WAZ: Gene, Täter und das Recht – Kommentar von Dietmar Seher



Essen (ots) – Der britische Forscher Alec Jeffreys stieß 1984 durch Zufall auf die Möglichkeiten des genetischen Fingerabdrucks. Mit der Nutzung von Körperzellen als Indiz vermittelte er Fahndern in aller Welt Waffengleichheit im Kampf gegen die Kriminalität. Sie können erstmals die Anwesenheit eines Täters am Tatort und zur Tatzeit unabhängig von labilen Zeugenaussagen belegen. Sie können selbst Jahrzehnte alte Morde klären. Können? Ja. Dürfen? Das ist eine andere, politische Frage. So gilt bei uns der eherne Grundsatz, dass der einmal Freigesprochene kein zweites Mal wegen derselben Tat vor Gericht gestellt werden darf. Auch dann nicht, wenn ihm mit der jetzt möglichen DNA-Analyse die Tat nachgewiesen werden kann. Er ist faktisch schuldig – und bleibt dennoch ungeschoren.
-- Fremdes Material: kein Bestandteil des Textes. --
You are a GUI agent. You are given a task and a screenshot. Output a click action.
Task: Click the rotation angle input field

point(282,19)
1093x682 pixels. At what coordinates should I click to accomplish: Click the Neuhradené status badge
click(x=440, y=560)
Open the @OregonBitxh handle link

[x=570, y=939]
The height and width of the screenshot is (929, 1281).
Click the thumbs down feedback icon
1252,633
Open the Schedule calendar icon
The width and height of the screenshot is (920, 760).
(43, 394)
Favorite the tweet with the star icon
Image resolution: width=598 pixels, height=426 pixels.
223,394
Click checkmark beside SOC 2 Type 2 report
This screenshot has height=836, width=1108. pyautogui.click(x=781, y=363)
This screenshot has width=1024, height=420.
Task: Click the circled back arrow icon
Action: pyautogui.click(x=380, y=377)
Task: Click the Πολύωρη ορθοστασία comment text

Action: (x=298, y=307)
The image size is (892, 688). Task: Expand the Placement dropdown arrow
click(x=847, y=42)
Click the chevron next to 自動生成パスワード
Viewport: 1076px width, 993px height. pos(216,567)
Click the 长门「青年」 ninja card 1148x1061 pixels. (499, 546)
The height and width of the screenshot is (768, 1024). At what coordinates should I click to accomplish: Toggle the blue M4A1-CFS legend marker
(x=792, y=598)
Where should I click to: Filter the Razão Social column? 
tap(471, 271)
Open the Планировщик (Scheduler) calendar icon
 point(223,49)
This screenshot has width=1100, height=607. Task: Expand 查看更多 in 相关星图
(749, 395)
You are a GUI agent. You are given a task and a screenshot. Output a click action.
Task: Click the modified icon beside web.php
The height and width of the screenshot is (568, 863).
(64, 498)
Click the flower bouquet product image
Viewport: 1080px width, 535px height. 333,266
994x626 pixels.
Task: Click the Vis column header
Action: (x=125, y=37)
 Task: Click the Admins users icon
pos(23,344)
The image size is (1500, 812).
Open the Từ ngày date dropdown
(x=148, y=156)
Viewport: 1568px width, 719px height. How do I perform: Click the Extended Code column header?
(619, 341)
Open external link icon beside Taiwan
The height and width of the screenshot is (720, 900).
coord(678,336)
Liegen Wissenschaftler des BKA mit der Prognose richtig, dass im genetischen Aufbau eines Blutstropfens bald auch das Aussehen seines Trägers erkannt werden kann, wird sich der Streit um Machbares und Erlaubtes zuspitzen. Eine so weit gehende Gen-Analyse verbietet das deutsche Recht. Richtig, würden wir heute sagen: Gene sind der persönliche Lebensbaustein. Jede Gen-Analyse darf nur mit der Zustimmung der Person angelegt werden. Doch gilt das auch, wenn ein gefährlicher, brutaler Serienmörder nur über diese Methode zu ermitteln und zu fassen ist? Es wird ein Grundsatzstreit sein.